A. B. Xuma: “Bridging the Gap between White and Black in South Africa” - Milestone Documents

A. B. Xuma: “Bridging the Gap between White and Black in South Africa”

( 1930 )

Context

The demography of South Africa reflects a history of migration and interaction over the course of many centuries. The majority African population—farmers and cattle herders speaking Bantu languages—slowly migrated into the eastern 40 percent of South Africa during a period of more than a thousand years. The indigenous Khoisan speakers, mainly hunters and gatherers (though some owned cattle as well), lived in the western and central zones of South Africa. When the European employees of the Netherlands East India Company arrived in 1652 to set up a refreshment station at Cape Town, they encountered the Khoisan speakers but had little or no contact with the Bantu speakers on the frontier until the 1770s. In the seventeenth and eighteenth centuries, European immigrants, mainly from the Netherlands, France, and parts of Germany, lived a frontier existence through which the three European groups intermarried, slowly migrated eastward, and began to identify themselves as a separate European group, Afrikaners, with an evolving language, Afrikaans. Sexual relations between European males (mainly company employees and sailors) and free Khoisan women and slave women (of Malay or tropical African origins) yielded a racially mixed population who still refer to themselves as “coloreds.”

After the 1770s, the history of African-European contact became one of periodic conflict well into the nineteenth century, when important Bantu-speaking kingdoms with strong central governments emerged. South Africa came under British colonial rule early in the century. After 1836 a portion of the Afrikaner population migrated into the South African interior to live among Bantu speakers rather than on a frontier with them. With the discovery and concomitant exploitation of diamonds in 1867 and large quantities of gold in the mid-1880s, South Africa became a modern industrial country.

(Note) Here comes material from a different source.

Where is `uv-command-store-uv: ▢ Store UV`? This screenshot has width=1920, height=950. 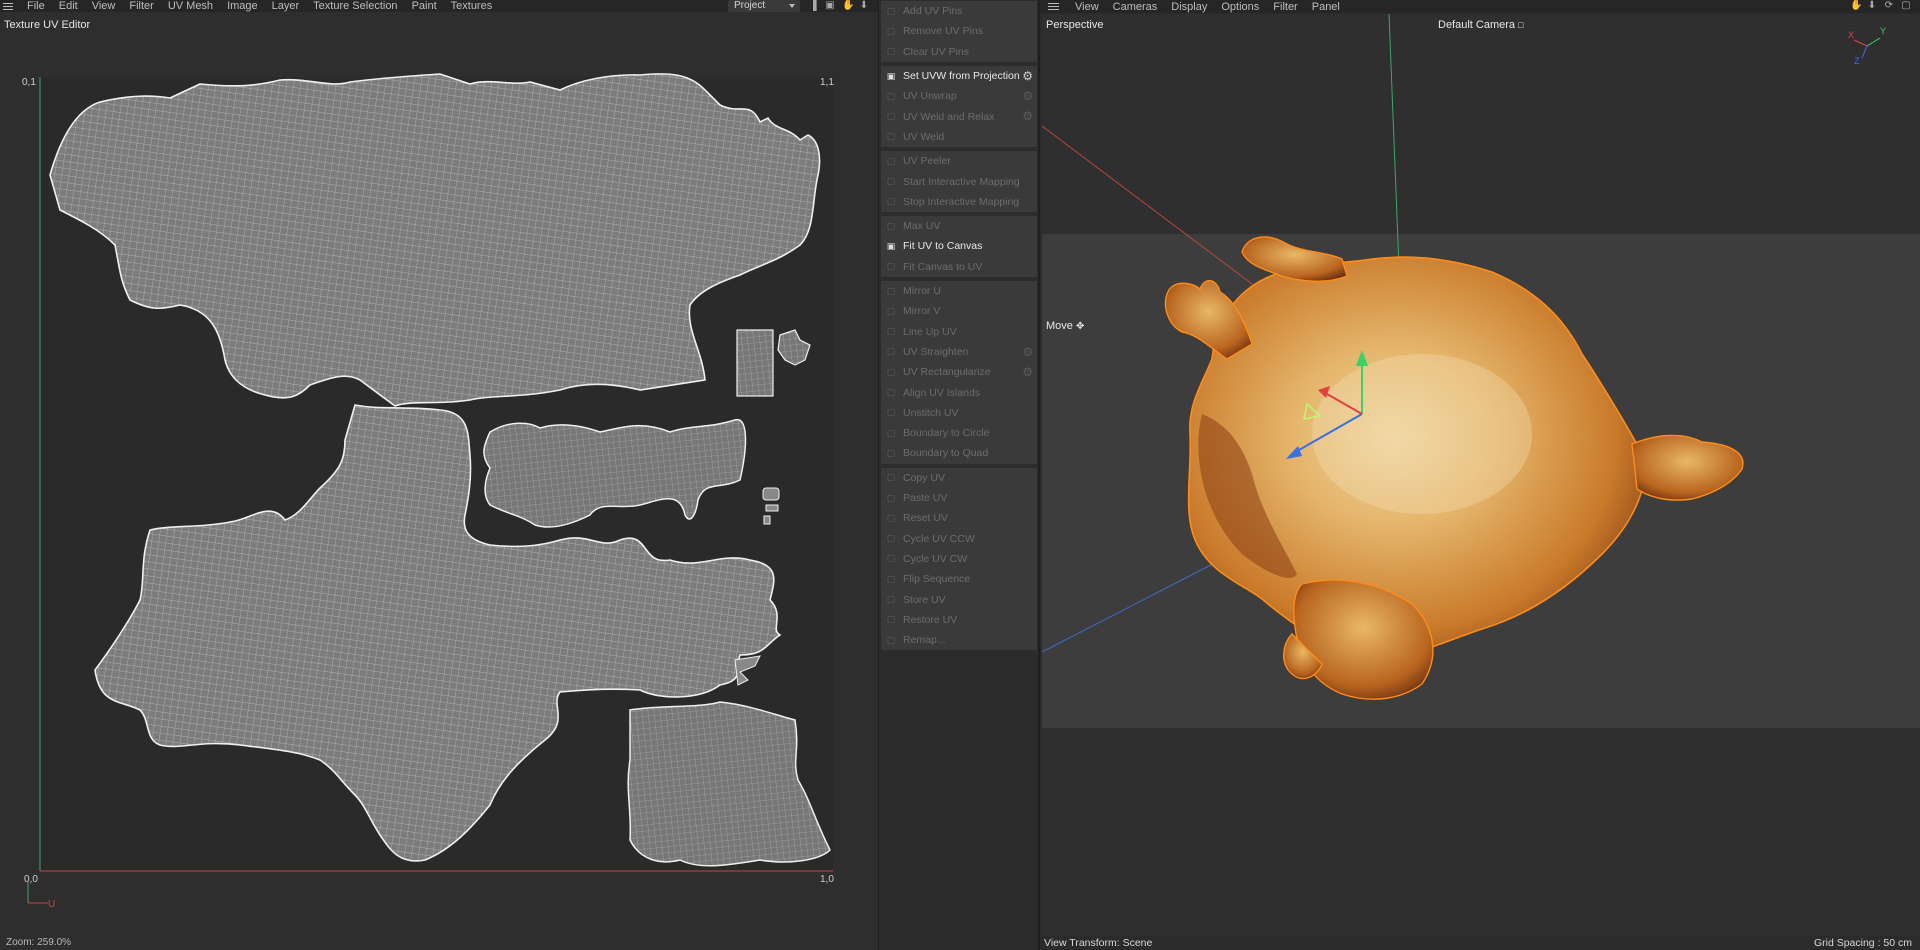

British colonial rule ended in South Africa on May 31, 1910. At that time, there were approximately four million Bantu-speaking South Africans, 1.2 million whites, and considerably smaller numbers of coloreds and Indians (who had arrived in the later nineteenth century). The whites were divided between the Afrikaans speakers (about 60 percent of whites) and the English speakers. Political power, economic control, and ownership of more than 90 percent of the land rested with the white minority. South Africa was divided into four provinces: Cape, Natal, Orange Free State, and Transvaal. Only in Cape Province were a small number of Africans and coloreds who met an economic qualification allowed to vote (a privilege dating back to 1853). After 1910 many whites, including politicians, were asking what was to be done about the “native question.” Very few whites believed in equality between the races; consequently, there was no satisfactory answer to the question. One possible solution, according to some whites, was to separate the races as much as possible, and the white parliament passed laws trying to implement a segregation policy. Segregation laws fell into several categories: workplace, urban, and rural. Certain historians refer to the time between 1910 and 1948, the year that apartheid began, as the “segregation era.”

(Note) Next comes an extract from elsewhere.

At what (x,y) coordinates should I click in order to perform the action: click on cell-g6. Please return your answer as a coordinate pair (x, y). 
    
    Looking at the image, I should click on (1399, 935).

Black Africans faced endless humiliations in their daily interaction with whites. Workplace segregation included prohibitions against Africans entering apprenticeship programs to learn skilled trades, working in supervisory positions, or earning equal pay for equal work. Africans suffered from racial discrimination in trains, housing, and schools and before juries. They were also subjected to physical abuse, especially in rural areas, at the hands of white farmers. In theory, sharecropping on white farms was illegal in certain provinces; meanwhile, rural African land buyers could not borrow money from the semi-independent government Land Bank. Black Africans were prohibited from walking on the sidewalk in Pretoria, the administrative capital, during part of the 1920s; were denied drivers' licenses; and were given discriminatory criminal sentences compared with those for whites for similar infractions. Parliament declared sex between whites and blacks illegal in 1927.

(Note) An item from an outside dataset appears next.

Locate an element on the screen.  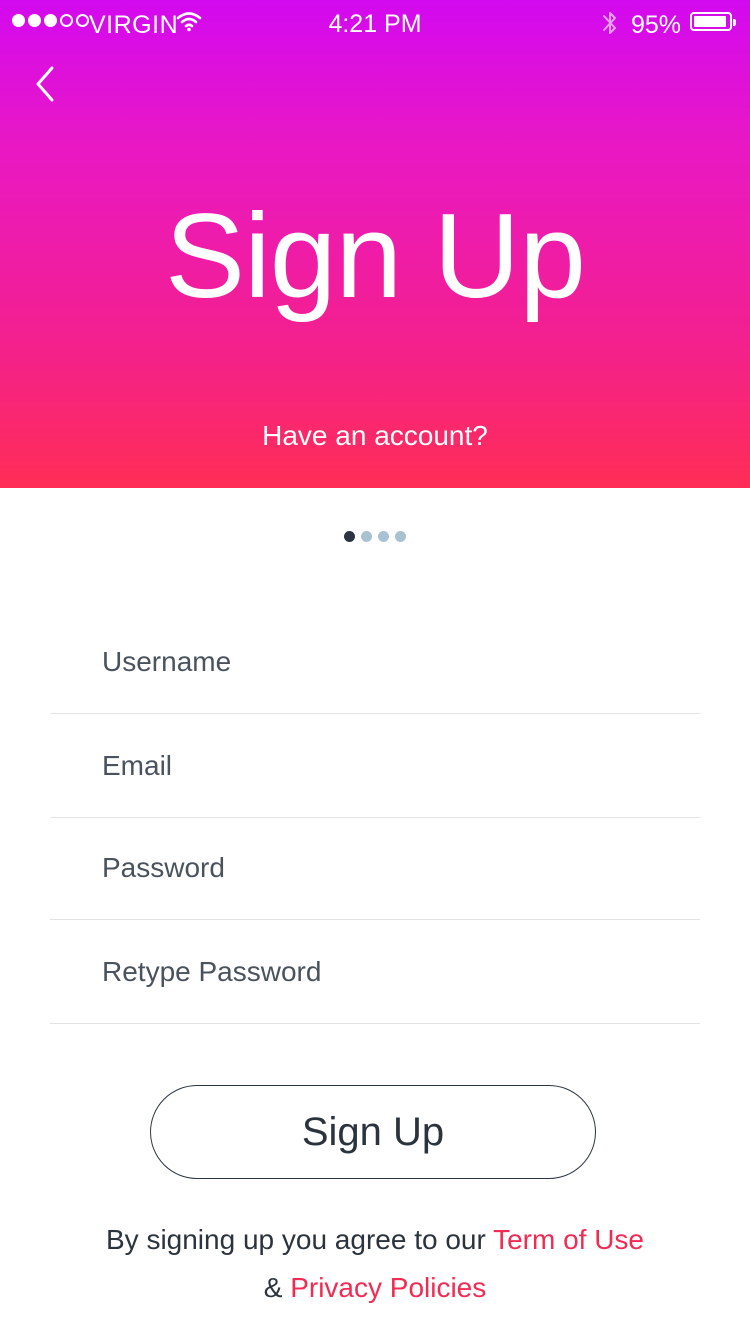
retype-password-input is located at coordinates (392, 972).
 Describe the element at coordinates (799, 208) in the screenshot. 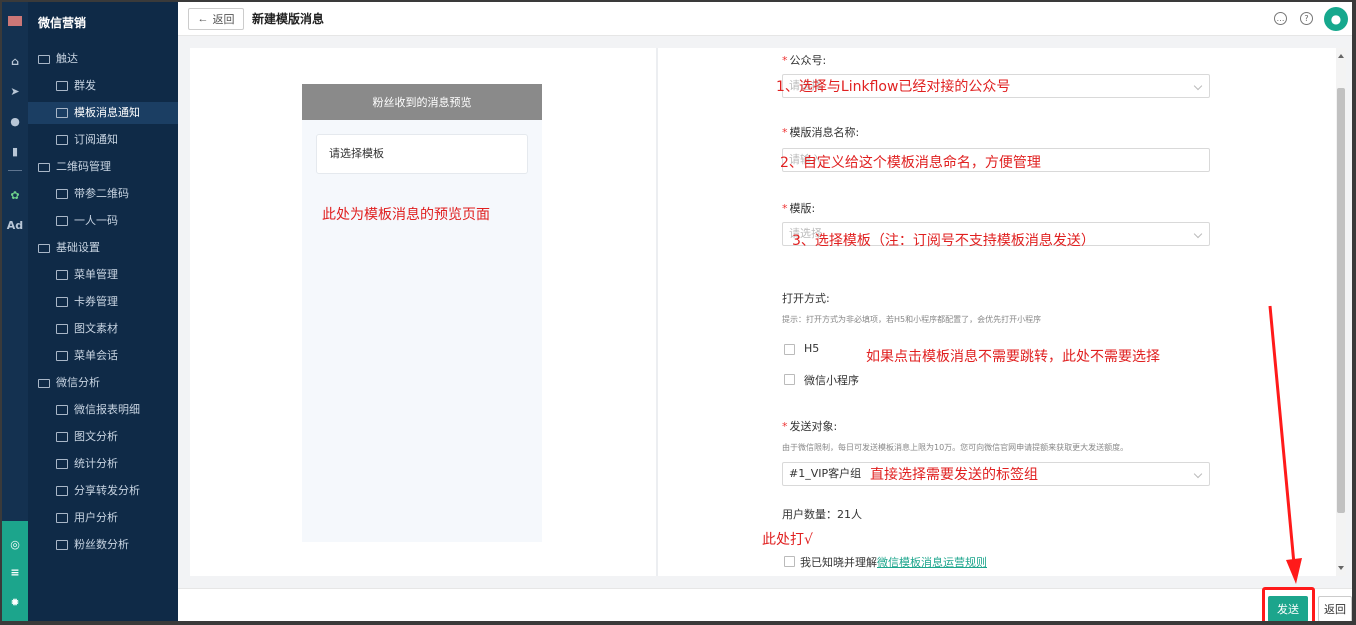

I see `template-label: * 模版:` at that location.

Despite the oppression, an educated black population expanded during this period, mainly because segregated primary and secondary missionary schools did exist. Yet there were never enough such schools in South Africa, so completing primary and secondary school was a signal achievement for black Africans. Xuma attended Clarkebury, one of a number of excellent secondary schools. In 1916 the South African government opened the South African Native College at Fort Hare, in eastern Cape Province, for advanced training. Education abroad was possible only for a select few. The highly educated African elite, trained as physicians, lawyers, teachers, social workers, journalists, and editors, gained opportunities to voice their distress, disappointment, and opposition to discrimination in South African society, such as in meetings with government officials and multiracial public and private conferences. Thus, the Bantu-European Student Christian Conference, while unusual, was not unprecedented. Black African leaders also voiced their opinions at the annual meetings of political organizations like the African National Congress (ANC), founded in 1912, and in black-edited newspapers as well as white-owned newspapers.